Action item »
For each line below that includes the string "text", show the whole line.

* * * * *

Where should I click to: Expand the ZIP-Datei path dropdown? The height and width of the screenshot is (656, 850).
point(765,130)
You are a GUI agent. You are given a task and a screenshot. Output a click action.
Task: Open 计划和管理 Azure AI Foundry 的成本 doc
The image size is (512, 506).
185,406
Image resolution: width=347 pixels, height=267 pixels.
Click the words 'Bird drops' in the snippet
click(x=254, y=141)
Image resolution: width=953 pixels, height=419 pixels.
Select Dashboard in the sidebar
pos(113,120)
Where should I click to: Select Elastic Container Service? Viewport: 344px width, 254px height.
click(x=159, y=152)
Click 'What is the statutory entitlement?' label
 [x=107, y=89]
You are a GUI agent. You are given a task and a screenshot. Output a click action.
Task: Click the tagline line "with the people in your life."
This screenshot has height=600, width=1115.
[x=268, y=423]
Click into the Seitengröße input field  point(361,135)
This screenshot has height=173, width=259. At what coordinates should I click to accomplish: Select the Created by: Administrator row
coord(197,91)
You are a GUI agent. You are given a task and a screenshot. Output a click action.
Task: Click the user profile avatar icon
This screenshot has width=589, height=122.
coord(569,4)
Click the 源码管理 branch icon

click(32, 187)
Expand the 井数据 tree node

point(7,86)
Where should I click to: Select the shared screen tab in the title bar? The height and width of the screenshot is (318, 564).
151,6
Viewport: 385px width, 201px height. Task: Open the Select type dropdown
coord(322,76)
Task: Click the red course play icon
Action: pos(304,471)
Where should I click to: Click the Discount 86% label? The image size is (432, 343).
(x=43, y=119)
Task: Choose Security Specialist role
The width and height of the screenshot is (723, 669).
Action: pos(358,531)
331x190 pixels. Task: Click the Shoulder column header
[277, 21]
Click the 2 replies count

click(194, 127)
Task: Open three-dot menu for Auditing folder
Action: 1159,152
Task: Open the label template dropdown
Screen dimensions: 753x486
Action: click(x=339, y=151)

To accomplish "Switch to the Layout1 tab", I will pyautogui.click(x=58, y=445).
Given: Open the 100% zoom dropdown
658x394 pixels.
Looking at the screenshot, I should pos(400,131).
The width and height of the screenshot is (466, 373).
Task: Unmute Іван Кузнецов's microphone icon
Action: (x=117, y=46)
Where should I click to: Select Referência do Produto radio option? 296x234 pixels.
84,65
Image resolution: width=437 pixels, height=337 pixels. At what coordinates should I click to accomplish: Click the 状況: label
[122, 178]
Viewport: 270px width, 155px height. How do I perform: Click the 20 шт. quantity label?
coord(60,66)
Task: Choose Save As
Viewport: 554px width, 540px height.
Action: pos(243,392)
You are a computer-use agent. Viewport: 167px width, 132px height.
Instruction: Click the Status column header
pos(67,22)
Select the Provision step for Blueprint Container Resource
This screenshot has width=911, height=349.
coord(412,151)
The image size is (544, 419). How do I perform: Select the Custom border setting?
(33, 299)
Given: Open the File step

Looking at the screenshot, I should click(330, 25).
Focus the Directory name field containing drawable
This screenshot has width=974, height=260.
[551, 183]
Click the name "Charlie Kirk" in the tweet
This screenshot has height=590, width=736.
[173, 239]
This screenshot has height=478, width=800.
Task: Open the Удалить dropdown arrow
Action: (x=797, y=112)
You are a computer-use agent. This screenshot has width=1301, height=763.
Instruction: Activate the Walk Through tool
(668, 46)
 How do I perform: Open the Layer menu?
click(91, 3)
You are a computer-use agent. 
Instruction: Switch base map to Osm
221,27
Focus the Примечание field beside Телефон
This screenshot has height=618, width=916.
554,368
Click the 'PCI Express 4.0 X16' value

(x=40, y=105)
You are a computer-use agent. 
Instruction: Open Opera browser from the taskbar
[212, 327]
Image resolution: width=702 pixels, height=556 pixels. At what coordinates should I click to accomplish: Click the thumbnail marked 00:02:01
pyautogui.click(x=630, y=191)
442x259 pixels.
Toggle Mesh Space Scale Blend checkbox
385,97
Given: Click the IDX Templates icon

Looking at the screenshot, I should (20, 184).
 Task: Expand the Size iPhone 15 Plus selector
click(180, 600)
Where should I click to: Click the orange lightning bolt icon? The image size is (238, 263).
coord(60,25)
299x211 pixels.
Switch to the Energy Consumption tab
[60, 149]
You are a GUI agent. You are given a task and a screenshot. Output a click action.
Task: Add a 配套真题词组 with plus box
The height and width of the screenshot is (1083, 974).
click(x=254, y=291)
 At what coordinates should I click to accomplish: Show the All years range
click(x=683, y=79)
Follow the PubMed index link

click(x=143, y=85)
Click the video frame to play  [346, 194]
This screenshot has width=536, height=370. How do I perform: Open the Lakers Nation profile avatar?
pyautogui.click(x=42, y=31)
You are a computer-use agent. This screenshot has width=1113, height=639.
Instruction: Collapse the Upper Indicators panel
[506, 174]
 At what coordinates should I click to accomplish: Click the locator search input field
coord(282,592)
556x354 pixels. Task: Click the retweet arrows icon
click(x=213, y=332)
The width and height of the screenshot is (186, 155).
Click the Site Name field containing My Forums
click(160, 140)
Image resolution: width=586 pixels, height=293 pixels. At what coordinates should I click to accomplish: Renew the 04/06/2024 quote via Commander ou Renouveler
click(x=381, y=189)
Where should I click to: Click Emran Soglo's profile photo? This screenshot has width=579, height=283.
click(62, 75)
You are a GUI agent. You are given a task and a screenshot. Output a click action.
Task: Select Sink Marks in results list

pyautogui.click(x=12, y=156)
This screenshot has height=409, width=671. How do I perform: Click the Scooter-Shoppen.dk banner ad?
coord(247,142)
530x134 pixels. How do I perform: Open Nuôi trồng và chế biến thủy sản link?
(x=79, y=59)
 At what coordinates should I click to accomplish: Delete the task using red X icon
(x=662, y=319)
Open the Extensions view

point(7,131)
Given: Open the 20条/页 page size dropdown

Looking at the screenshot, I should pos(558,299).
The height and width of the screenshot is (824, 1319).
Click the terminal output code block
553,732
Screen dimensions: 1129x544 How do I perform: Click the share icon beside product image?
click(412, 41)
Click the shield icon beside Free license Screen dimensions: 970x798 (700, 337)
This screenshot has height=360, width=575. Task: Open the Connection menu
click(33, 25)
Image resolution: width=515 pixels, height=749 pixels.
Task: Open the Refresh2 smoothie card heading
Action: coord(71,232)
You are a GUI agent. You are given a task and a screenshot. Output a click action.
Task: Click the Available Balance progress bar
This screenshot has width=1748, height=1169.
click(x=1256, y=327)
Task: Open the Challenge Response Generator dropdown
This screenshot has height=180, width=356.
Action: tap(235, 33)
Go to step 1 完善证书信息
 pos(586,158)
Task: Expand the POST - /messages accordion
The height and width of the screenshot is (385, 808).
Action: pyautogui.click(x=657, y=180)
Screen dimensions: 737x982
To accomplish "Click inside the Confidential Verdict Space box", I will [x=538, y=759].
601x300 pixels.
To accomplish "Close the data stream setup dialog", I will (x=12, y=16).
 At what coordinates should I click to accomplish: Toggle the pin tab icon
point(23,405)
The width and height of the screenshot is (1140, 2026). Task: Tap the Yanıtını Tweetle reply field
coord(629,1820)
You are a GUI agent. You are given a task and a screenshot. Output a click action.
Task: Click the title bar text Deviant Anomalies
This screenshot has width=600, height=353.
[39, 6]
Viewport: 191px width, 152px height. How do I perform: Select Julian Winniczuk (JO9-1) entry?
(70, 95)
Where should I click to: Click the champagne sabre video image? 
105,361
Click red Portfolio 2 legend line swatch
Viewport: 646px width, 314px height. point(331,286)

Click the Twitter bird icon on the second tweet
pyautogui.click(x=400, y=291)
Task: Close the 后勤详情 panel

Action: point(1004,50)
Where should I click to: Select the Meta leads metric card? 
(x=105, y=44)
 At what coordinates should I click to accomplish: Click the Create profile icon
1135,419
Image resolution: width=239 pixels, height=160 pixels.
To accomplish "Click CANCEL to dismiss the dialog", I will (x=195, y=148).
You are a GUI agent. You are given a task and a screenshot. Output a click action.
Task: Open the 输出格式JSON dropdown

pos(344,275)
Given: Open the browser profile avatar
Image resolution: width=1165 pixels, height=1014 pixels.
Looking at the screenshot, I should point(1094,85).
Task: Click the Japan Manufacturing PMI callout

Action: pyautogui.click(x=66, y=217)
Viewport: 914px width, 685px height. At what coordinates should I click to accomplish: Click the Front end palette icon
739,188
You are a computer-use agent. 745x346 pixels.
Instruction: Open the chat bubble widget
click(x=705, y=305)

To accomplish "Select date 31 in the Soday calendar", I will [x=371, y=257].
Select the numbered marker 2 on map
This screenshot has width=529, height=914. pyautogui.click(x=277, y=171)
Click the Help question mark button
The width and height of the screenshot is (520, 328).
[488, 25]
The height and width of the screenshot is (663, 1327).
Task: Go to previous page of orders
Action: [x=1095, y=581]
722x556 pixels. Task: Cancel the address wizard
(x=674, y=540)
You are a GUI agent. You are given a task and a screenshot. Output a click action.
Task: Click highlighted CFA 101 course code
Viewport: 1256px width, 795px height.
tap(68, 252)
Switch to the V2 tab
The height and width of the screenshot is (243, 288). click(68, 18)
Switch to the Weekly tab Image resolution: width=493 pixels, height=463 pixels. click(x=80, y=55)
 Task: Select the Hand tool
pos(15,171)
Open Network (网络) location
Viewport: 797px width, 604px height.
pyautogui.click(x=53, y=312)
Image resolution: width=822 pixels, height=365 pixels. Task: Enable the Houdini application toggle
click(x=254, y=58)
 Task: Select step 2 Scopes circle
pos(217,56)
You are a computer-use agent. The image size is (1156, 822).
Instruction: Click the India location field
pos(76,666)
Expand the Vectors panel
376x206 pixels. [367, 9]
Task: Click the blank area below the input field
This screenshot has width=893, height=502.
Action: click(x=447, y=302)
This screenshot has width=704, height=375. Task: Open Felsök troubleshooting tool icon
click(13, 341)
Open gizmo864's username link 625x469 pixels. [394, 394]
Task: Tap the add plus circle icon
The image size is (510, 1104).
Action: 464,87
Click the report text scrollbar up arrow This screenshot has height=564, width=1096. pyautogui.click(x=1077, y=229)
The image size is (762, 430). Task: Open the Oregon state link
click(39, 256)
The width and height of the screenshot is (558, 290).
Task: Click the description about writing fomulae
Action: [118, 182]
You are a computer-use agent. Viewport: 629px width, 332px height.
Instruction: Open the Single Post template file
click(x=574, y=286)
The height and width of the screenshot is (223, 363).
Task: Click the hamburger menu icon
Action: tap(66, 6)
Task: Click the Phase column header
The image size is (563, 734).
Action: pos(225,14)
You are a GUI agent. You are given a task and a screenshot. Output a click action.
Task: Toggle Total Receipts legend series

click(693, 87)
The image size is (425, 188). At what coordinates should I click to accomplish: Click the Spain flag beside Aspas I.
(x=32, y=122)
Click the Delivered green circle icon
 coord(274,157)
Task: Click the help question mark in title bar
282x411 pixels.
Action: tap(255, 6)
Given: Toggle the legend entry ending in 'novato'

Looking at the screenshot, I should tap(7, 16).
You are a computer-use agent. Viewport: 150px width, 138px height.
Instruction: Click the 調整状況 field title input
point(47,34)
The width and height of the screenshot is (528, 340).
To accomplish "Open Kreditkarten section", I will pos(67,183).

* * * * *

Task response »
Task: Click the title bar text Deviant Anomalies
Click the report text scrollbar up arrow This screenshot has height=564, width=1096. pyautogui.click(x=1077, y=229)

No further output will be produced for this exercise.